**TASK**
In the items below, copy out the lines from the line containing "Task: Toggle the lamp icon on the FG200 row" through the line containing "Image resolution: width=1058", keeping each exactly as it is.

**DATASET EXTRACT**
***
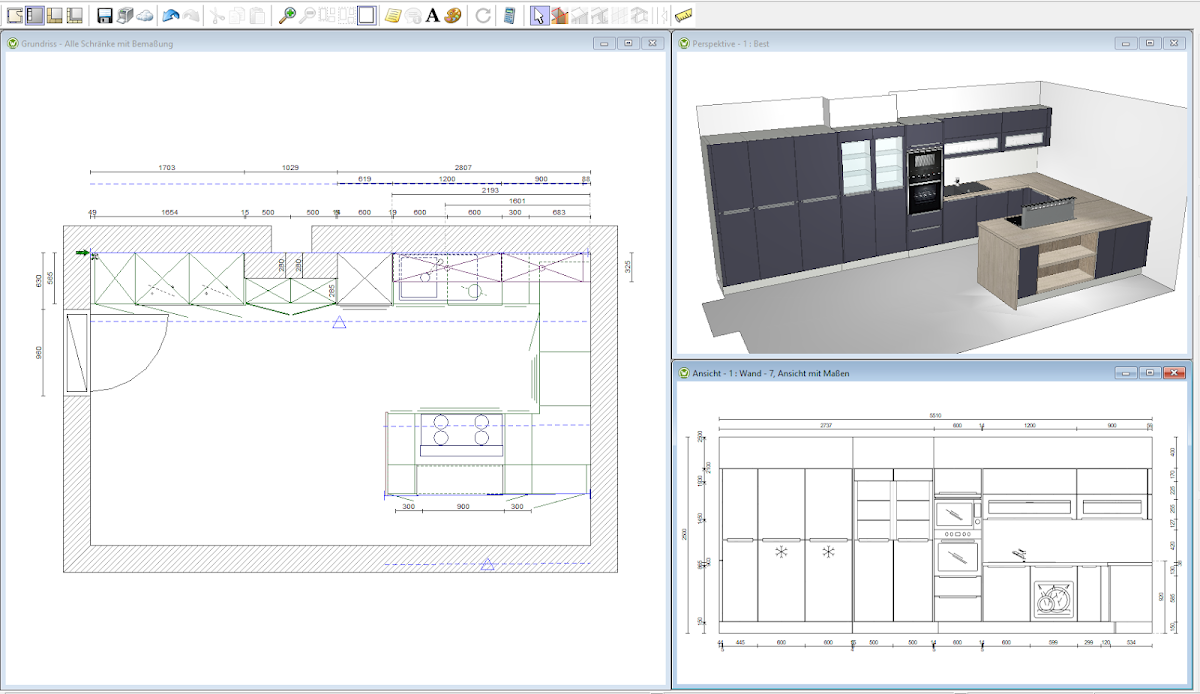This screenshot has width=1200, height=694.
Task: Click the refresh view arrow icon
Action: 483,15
***
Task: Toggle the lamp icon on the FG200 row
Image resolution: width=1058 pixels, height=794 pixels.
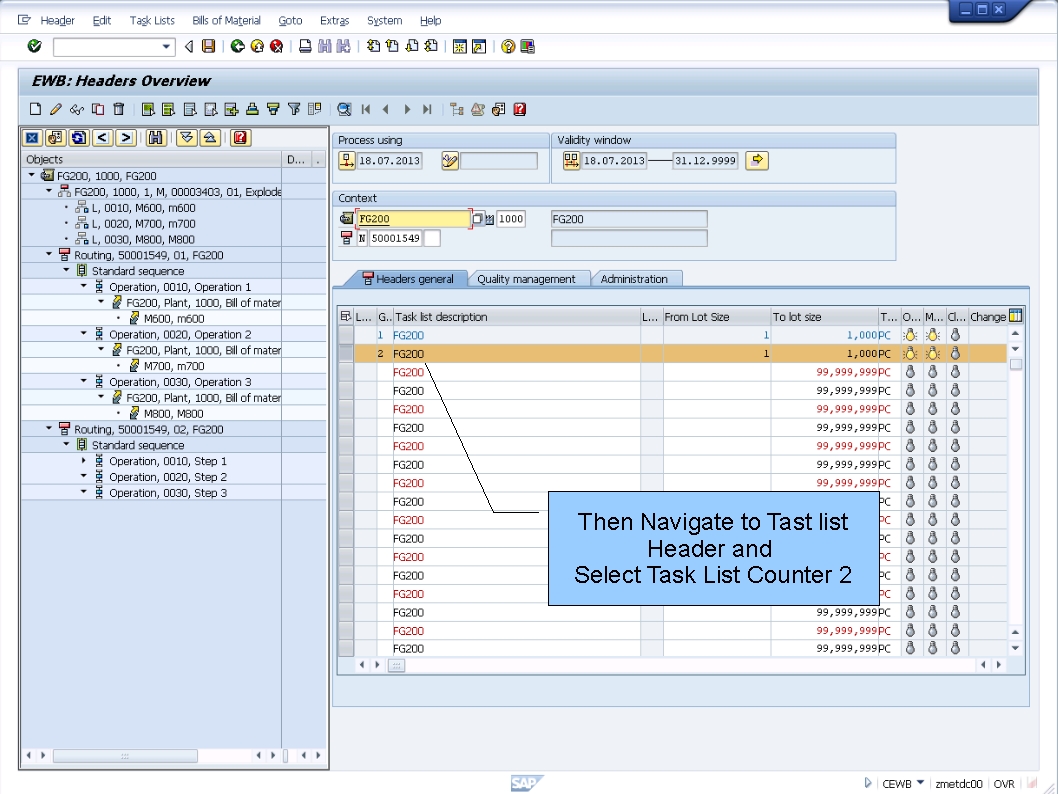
***
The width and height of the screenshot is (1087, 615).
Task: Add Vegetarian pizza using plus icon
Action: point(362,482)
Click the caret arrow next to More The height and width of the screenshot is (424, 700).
***
**COMPLETE OUTPUT**
Task: Toggle the lamp icon on the FG200 row
Image resolution: width=1058 pixels, height=794 pixels.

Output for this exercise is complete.